Aduan itu dikirimkan lewat surat terbuka. Selain kepada Presiden, surat terbuka tersebut juga ditembuskan khusus ke sembilan instansi yakni, Wakil Presiden RI, Menteri BUMN RI, Menteri Keuangan RI, Menteri Perhubungan RI, Menteri Ketenagakerjaan RI, Ketua Komnas HAM RI, Ketua Komisi VI DPR RI, dan Ketua Ombudsman RI.
Ketua Paguyuban Pilot Ex Merpati (PPEM), Capt Anthony Ajawaila menjelaskan, terdapat ribuan karyawan eks MNA yang hak-hak normatifnya belum dipenuhi.
Hal itu berupa cicilan kedua uang pesangon dari 1.233 pegawai sejumlah Rp 318,17 Miliar serta nilai hak manfaat pensiun berupa solvabilitas (Dapen MNA dalam Likuidasi) dari 1.744 Pensiunan, sebesar Rp 94,88 Miliar.
Baca Juga: Bakal Restrukturisasi, Ini Sisa Utang yang Dimiliki Merpati Airlines
"Kami sudah menempuh berbagai upaya sejak 2016 tetapi hingga kini tidak ada kepastian kapan hak pesangonnya akan dibayarkan. Sedangkan masing-masing eks-pegawai berharap uang pesangon akan dinikmati di masa pensiun, maupun untuk melanjutkan keberlangsungan hidup keluarganya," ujar Anthony dalam konferensi pers, Kamis (23/6/2021).
Sementara, anggota PPEM Capt M Masykoer menuturkan, dalam Surat Terbuka Kepada Presiden, PPEM juga menyampaikan apabila akhirnya harus ditutup atau dilikuidasi oleh negara, maka seluruh ex Karyawan Merpati juga tidak memiliki daya dan kuasa untuk mencegahnya.
Namun, hendaknya MNA sebagai Badan Usaha Milik Negara (BUMN) tidak lalai dalam kewajibannya memenuhi hak-hak ex. pegawainya.
"Janganlah kami diperlakukan seperti kata pepatah ‘Habis manis, Sepah dibuang’. Kami memohon dengan sangat, perhatian serta pertolongan Bapak Presiden untuk membantu dapat segera dibayarkannya hak pesangon, begitupun hak Pensiun kami yang sampai saat ini tidak ada kepastiannya," ungkapnya.
Sebelumnya, seluruh unsur pegawai termasuk pilot telah melakukan berbagai upaya untuk menuntut hak-hak normatif tersebut.

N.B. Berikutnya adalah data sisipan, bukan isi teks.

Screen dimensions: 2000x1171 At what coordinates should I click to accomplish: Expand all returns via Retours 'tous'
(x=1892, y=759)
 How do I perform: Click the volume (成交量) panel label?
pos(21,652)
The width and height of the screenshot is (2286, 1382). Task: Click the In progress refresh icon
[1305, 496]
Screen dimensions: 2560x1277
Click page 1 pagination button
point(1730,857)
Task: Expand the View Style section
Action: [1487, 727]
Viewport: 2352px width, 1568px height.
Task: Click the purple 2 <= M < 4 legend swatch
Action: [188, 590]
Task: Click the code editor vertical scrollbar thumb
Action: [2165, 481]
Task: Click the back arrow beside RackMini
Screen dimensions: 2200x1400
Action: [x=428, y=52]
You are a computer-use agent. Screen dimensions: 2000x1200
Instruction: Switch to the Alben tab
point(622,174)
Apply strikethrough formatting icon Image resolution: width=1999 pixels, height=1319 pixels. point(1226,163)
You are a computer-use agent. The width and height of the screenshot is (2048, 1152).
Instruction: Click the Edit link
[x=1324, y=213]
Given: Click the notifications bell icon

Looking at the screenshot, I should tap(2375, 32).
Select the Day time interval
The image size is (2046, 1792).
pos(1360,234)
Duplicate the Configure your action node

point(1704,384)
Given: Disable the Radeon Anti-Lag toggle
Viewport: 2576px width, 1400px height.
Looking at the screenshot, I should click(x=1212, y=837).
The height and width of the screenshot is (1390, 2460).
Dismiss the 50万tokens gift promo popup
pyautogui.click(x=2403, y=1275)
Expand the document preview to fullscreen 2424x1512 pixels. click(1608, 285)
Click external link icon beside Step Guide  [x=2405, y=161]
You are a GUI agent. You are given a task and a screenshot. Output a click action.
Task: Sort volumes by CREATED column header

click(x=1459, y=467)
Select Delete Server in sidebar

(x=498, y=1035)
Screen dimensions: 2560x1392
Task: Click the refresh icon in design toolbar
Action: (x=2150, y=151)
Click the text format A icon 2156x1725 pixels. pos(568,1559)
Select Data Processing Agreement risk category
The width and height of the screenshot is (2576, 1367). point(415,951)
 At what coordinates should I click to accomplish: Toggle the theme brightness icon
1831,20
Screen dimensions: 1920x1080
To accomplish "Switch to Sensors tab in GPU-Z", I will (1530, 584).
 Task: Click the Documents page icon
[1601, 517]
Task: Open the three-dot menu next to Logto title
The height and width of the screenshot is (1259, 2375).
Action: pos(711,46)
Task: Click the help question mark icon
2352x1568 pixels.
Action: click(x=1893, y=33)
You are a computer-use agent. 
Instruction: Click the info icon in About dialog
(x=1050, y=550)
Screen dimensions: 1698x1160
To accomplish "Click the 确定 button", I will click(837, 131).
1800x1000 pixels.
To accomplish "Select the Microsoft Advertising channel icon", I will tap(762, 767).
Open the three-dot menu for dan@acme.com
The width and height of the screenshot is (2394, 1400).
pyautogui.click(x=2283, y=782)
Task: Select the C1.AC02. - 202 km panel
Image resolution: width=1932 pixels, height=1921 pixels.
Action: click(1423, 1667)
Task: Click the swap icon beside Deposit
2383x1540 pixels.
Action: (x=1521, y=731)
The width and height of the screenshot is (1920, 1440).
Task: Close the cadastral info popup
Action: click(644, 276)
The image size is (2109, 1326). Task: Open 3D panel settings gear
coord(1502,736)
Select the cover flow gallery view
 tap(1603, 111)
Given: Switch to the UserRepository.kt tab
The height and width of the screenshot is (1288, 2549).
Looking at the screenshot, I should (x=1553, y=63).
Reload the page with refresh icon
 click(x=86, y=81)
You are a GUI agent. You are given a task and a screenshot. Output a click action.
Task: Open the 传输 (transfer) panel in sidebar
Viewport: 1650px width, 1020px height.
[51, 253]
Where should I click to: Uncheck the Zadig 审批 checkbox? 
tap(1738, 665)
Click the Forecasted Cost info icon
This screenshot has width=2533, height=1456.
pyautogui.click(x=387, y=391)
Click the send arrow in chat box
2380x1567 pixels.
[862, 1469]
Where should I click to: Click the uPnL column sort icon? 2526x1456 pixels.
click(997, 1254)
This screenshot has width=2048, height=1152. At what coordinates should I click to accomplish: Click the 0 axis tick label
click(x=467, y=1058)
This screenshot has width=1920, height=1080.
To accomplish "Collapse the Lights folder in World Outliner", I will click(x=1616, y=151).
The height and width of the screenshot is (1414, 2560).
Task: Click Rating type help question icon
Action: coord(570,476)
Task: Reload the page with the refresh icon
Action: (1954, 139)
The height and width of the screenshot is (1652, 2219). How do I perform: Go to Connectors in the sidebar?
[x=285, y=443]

Baca Juga: Merpati Dihidupkan Kembali, Tetapi Tidak Melayani Penerbangan Sipil
Sejak tidak menerima gaji mulai Desember 2013, telah melakukan demo hingga akhirnya pada tahun 2016, Pemerintah melalui PT Perusahaan Pengelola Aset (PPA) menetapkan Program Restrukturisasi Karyawan berupa PHK masal, dengan pembayaran pesangon dicicil dalam 2 tahap.
Sebenarnya Peraturan Ketenagakerjaan tidak membolehkan Pesangon dicicil, tetapi pada kenyataannya dengan berbagai cara dan tanpa dipahami oleh pegawai telah terjadi pembayaran Pesangon yang dicicil dalam 2 Tahap, di mana cicilan pesangon Tahap-I dibayarkan sebesar 50 persen, sementara cicilan pesangon Tahap-II diterbitkan menjadi Surat Pengakuan Utang (SPU) dijanjikan akan dilunasi pada Desember 2018.